Calvillo faced Carla Esparza on December 30, 2017, at UFC 219. She lost the fight by unanimous decision, with all three judges scoring the bout 29-28 for Esparza. After the fight, it was revealed that Calvillo had failed an in-competition drug test for marijuana metabolites. As a result, she was suspended by USADA for 6 months with the ability to reduce the suspension to 3 months by completing a USADA approved drug awareness program. The Nevada Athletic Commission later extended this to 9 months.

Calvillo faced Poliana Botelho on November 17, 2018, at UFC Fight Night 140. At the weigh-ins, Calvillo weighed in at 118 pounds, 2 pounds over the strawweight non-title fight limit of 116 pounds. She was fined 20 percent of her purse, which went to her opponent, Botelho, and the bout proceeded at catchweight. She won the fight via a rear-naked choke in round one.
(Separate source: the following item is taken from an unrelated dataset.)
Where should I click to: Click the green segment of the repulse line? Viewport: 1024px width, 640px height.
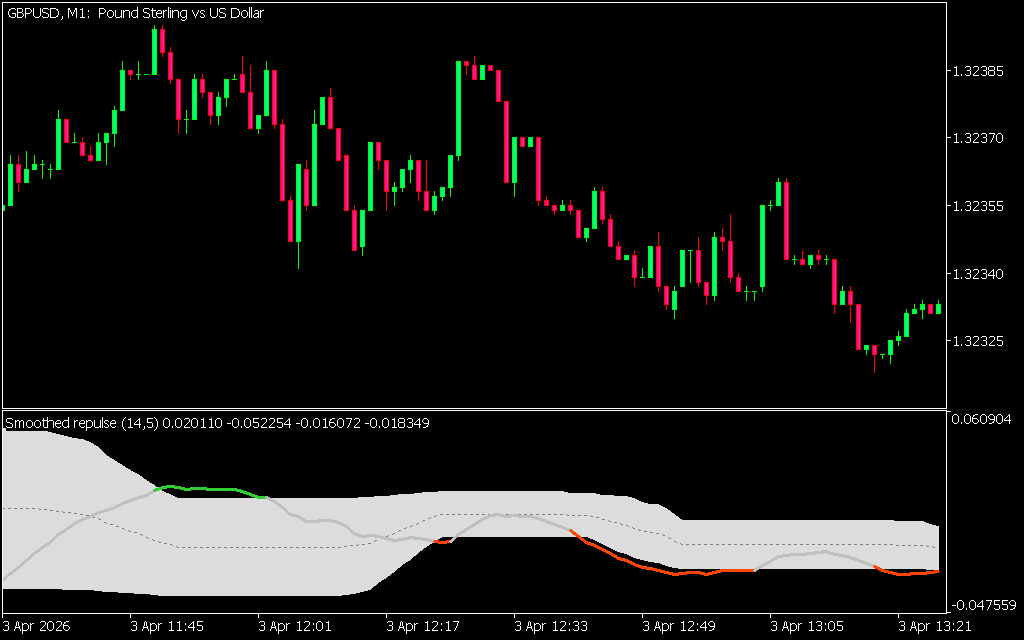(210, 489)
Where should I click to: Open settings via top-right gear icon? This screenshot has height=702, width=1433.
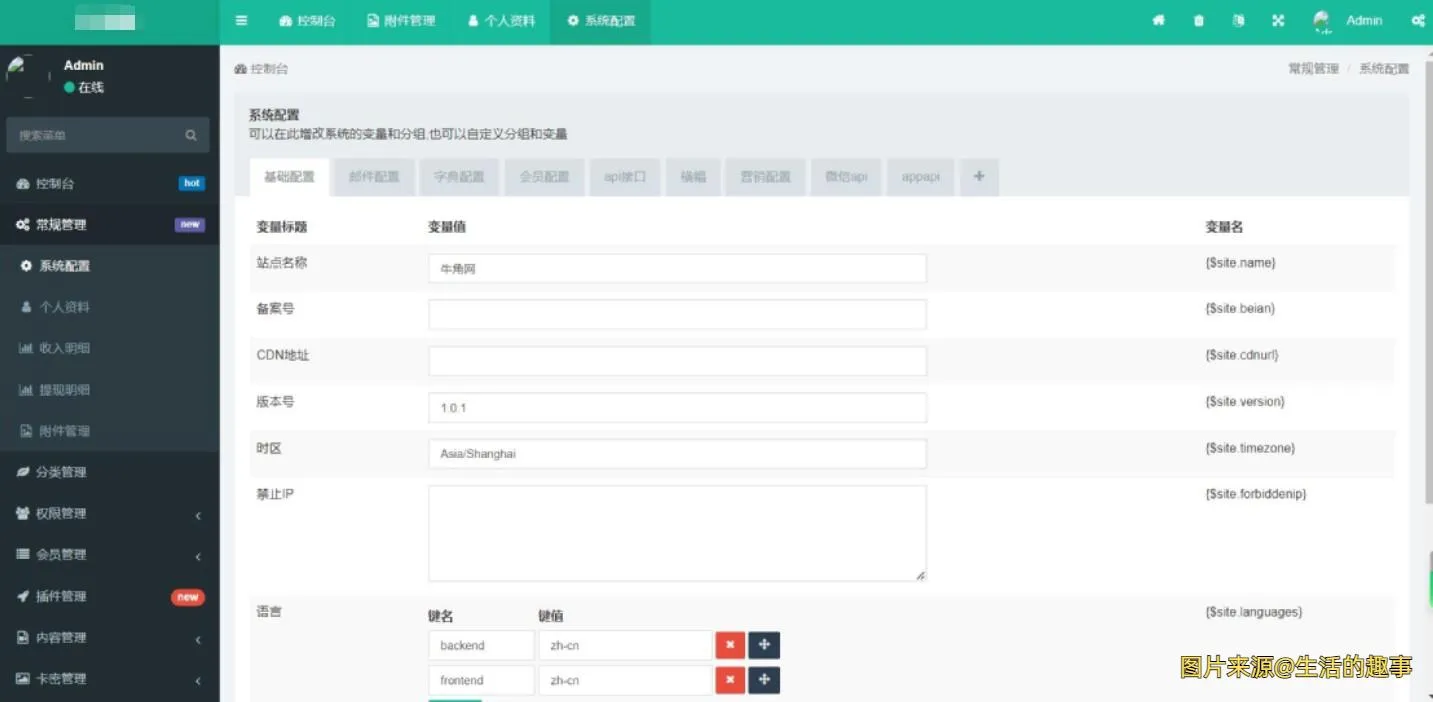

Calvillo next faced Cortney Casey on February 17, 2019, at UFC on ESPN: Ngannou vs. Velasquez. She won the fight by unanimous decision.

Calvillo was scheduled to face Lívia Renata Souza on July 13, 2019, at UFC Fight Night 155. However, on June 7, 2019 it was reported that Calvillo was forced to pull out of the bout due to a broken foot and she was replaced by Brianna Van Buren.

Calvillo was scheduled to face Cláudia Gadelha on December 7, 2019, at UFC on ESPN 7. However, on October 22, 2019, it was announced that Gadelha was forced to withdraw from the bout due to broken finger and torn ligament, and she was replaced by Marina Rodriguez. After three rounds of fighting, the bout ended with a majority draw.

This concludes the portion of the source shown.